THE COURT.
This appeal was submitted upon an order to show cause, the respondents having presented and filed no brief herein. The action was one to foreclose a chattel mortgage upon certain furnishings of an apartment house building which had been leased by plaintiffs to certain lessees named Brown, who had executed a chattel mortgage to secure the payment of rent. The Browns sold the furnishings and assigned their interest in the lease to one Mrs. Hennessey, who in turn sold the furnishings and assigned her interest in the lease to Mrs. Aspinwall, but did not deliver the original lease to her for the reason that it had been pledged by Mrs. Hennessey as collateral security for the payment of a note. Mrs. Aspinwall sold the furnishings and executed an assignment of the lease to the defendants and appellants herein, but also did not deliver the original lease for the reason above stated. The defendants and appellants took possession of the property and held the same up to the time of the commencement of this action, and it is admitted that at the time of the institution thereof the defendants and appellants were in default in the payment of rent in the sum of $2,350. They filed an answer containing certain denials and the cause came on for trial on March 11, 1927, when judgment was rendered for plaintiffs and against the appellants for the aforesaid amount of overdue rent and for the foreclosure of the mortgage; whereupon the defendants Sausser appealed from such judgment.

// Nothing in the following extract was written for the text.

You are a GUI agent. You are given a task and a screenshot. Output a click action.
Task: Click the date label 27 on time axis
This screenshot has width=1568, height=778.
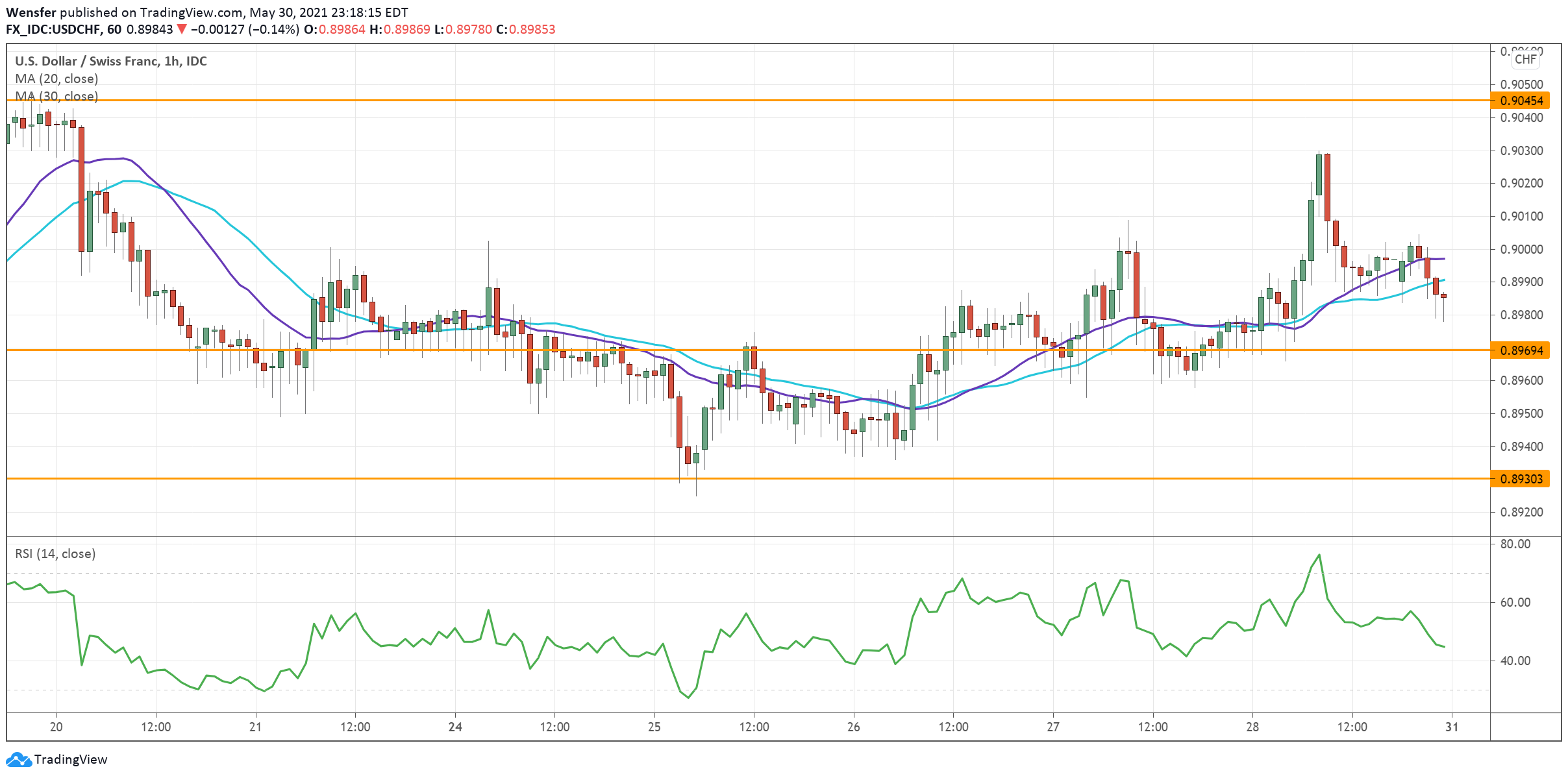(x=1053, y=727)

[1] The first point made by the appellants is that their demurrer to the complaint should have been sustained for the reason that the complaint failed to set forth the terms and conditions of the chattel mortgage or the substance thereof. The complaint does not contain the chattel mortgage *Page 17 in full, but refers to the record thereof for a full statement of its terms. The complaint purports to set forth sufficient of the terms and conditions of the chattel mortgage to support an action for the foreclosure thereof, and we are satisfied that it does so sufficiently to avoid a demurrer.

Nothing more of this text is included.